The DEP is also adding more sewer services areas to county maps under a delay in the Water Quality Management Planning Rules. Ocean County can be changed to open up to 16,000 acres of environmentally sensitive areas to sewer service. This would result in an additional 125,000 people in environmentally sensitive areas in the Barnegat Bay watershed. When developments in non-sensitive areas, redevelopment areas and environmentally sensitive areas under 25 acres are included, the total additional people in Ocean County could be as high as 250,000 people.
Governor Christie is rolling back water quality protection rules and other environmental regulations that have actually protected and cleaned up the Barnegat Bay. The DEP is overhauling and weakening Category 1 protections, stream buffer rules, flood hazard area rules and the stormwater management rules which will put more non-point storm pollution in our waterways. The DEP began accepting Waiver applications in August, which would allow polluters and developers in the watershed to evade environmental standards.
Allowing more sewers and sprawl in the watershed will result in more non-point pollution entering the Barnegat Bay and other estuaries and will make it virtually impossible for the DEP to implement a Total Maximum Daily Load (TMDL) for the Barnegat Bay. Sewers will increase pollution from a number of new sources undermining the ability to develop and implement a TMDL for the Bay.
Bad Projects Move Forward
The DEP is allowing major development projects to go forward in the watershed without proper mitigation.
The Pinelands Commission is considering a proposal to expand the Robert Miller Airpark in the Preservation Zone. The facility has already grown and has reached its 50% expansion limit under the Pinelands plan. The Commission would enter into an MOA with Ocean County, allowing the County to transform the recreational airpark into a real airport. For the expansion, Ocean County would be allowed to destroy threatened and endangered species habitat without identifying replacement land or mitigation projects and measures beforehand.
After originally denying a new Wal-Mart on threatened species habitat on the Manchester-Toms River border, DEP Commissioner Martin entered into a settlement with developer Jaylin Holdings LLC to allow the project to move forward. The new store would be located on habitat for the state threatened Northern Pine Snake and a few yards down Route 37 from an existing Wal-Mart in Toms River. In exchange for destroying the existing pine snake habitat, Jaylin will permanently preserve 212 acres of land whose development potential is already severely limited by the Pinelands Commission and endangered species regulations.
Open Space Funds Dry
The Governor has released the final open space funding available, leaving the program broke with no proposed plan for a stable funding source. Under the Governor open space funding is dramatically down. The Green Acres Program funding is about 45% less than 4 years ago.
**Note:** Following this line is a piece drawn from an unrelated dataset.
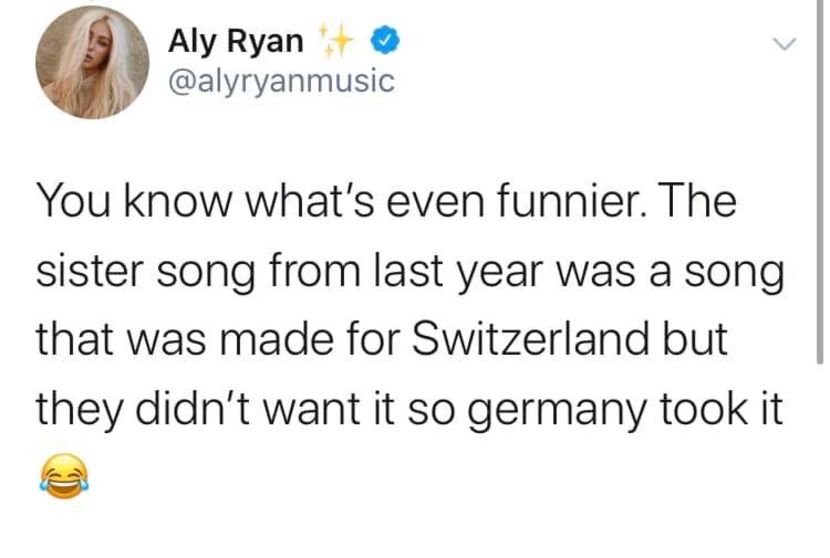830x558 pixels.
Task: Open the Aly Ryan display name link
Action: point(235,41)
Over the next two years, the Governor is only devoting $3 million to acquisitions around the Barnegat Bay, which will do little to help the Bay and sprawl and overdevelopment are the biggest threats to the Bay’s health. Open space funding would help limit this inappropriate growth and protect the most sensitive areas in the watershed.
The Barnegat Bay is the second most eutrophied Bay in the nation and action must be taken now to better protect it. Allowing the Bay to get worse will jeopardize the $3.3 billion a year coastal tourism industry and $100 billion in ratables around the Bay. We need policies and actions that will protect the Bay now, not more photo-ops from the Governor.